2014/5/15 政府/国土強靱化実行計画素案/大都市の建築物、15年までに耐震化率90%に

【建設工業新聞 5月 15日 1面記事掲載】

政府は、国土強靱(きょうじん)化の基本計画と実行計画の素案をまとめた。実行計画の素案では、15年までに東京など大都市にある建築物の耐震化率を現在の約80%から90%、16年までに千葉以西の太平洋側にある海岸堤防の整備率を現在のほぼ倍に引き上げる目標を設定。巨大地震で懸念される建築物の倒壊や大津波などに備えるとした。政府は基本計画を5月末に閣議決定する。基本計画と実行計画「アクションプラン2014」の各素案は、14日に開かれた政府の「ナショナル・レジリエンス(防災・減災)懇談会」(座長・藤井聡内閣官房参与)で報告された。各素案に対する意見募集を20日まで受け付ける。

基本計画は、今後30年以内の発生確率が70%とされる南海トラフ、首都直下の両大地震が発生しても迅速に復旧・復興を行えるようにするなど強靱化の狙いを明記。建築物の耐震化などに国と自治体、民間事業者が一体で取り組むとした。その上で、強靱化を推進する住宅・都市整備やインフラ老朽化対策といった15の施策分野ごとに今後約5年間の対応方針を明示した。住宅・都市整備では住宅や公共建築物の耐震化や密集市街地での延焼防止対策を推進。インフラ老朽化対策では、真に必要なインフラに絞って点検・診断・修繕・更新に循環的に取り組む「メンテナンスサイクル」を定着させるとした。

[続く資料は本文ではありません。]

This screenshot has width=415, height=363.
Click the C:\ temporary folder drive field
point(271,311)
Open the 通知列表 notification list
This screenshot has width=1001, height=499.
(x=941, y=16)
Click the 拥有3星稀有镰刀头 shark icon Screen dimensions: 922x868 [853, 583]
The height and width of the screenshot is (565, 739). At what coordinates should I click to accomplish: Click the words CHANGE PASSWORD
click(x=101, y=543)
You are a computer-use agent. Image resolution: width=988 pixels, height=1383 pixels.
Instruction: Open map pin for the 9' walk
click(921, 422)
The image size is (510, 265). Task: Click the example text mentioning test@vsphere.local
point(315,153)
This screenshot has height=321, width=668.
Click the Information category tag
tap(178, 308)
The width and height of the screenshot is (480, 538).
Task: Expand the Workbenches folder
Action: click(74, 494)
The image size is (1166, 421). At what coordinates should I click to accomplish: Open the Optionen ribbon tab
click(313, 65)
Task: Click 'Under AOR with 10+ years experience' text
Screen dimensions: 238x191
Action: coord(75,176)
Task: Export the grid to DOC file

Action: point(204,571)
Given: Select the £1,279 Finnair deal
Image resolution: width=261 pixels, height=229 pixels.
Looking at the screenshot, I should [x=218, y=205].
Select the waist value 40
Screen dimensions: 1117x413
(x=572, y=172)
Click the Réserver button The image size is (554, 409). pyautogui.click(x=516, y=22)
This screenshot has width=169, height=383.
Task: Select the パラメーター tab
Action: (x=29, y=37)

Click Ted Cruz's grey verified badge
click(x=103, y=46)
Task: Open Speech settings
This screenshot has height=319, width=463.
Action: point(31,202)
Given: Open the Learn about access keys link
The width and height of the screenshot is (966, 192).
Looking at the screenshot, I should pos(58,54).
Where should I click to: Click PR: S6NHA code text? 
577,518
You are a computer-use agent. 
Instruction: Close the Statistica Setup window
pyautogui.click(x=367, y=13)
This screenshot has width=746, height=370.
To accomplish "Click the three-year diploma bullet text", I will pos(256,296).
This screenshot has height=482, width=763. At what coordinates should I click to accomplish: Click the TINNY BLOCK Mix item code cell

基本計画の施策を着実に推進するため、1年ごとに実行計画を策定。優先して取り組む施策と達成目標を決める。最初の実行計画の素案では、首都直下地震で火災の延焼が懸念される東京などの密集市街地の解消に向け、建築物の耐震化や避難路の整備などを優先的に実施。密集市街地の改善整備面積を20年までに現在の0ヘクタール(11年)から約6000ヘクタールにする目標を設定した。

南海トラフ地震で高さ3メートル以上の津波の襲来が予測される太平洋に面した千葉から鹿児島にかけては、16年までに太平洋側での海岸堤防の整備率(計画高までの整備と耐震化)を約31%から約66%に引き上げる。

達成目標は、今年初めから4月にかけて実施した大規模災害への脆弱(ぜいじゃく)性評価の結果を踏まえて設定した。現在の評価値がゼロだった大都市で防災対策に本格着手した地下街の割合は18年、精油所の耐震強化率は20年までにそれぞれ100%を目指すとしている。

政府は、基本計画と実行計画の決定後、関係府省に強靱化に関する他の計画の見直しや施策の実行を要請。地方自治体に対しては、地域計画の策定や施策の実行に役立ててもらう。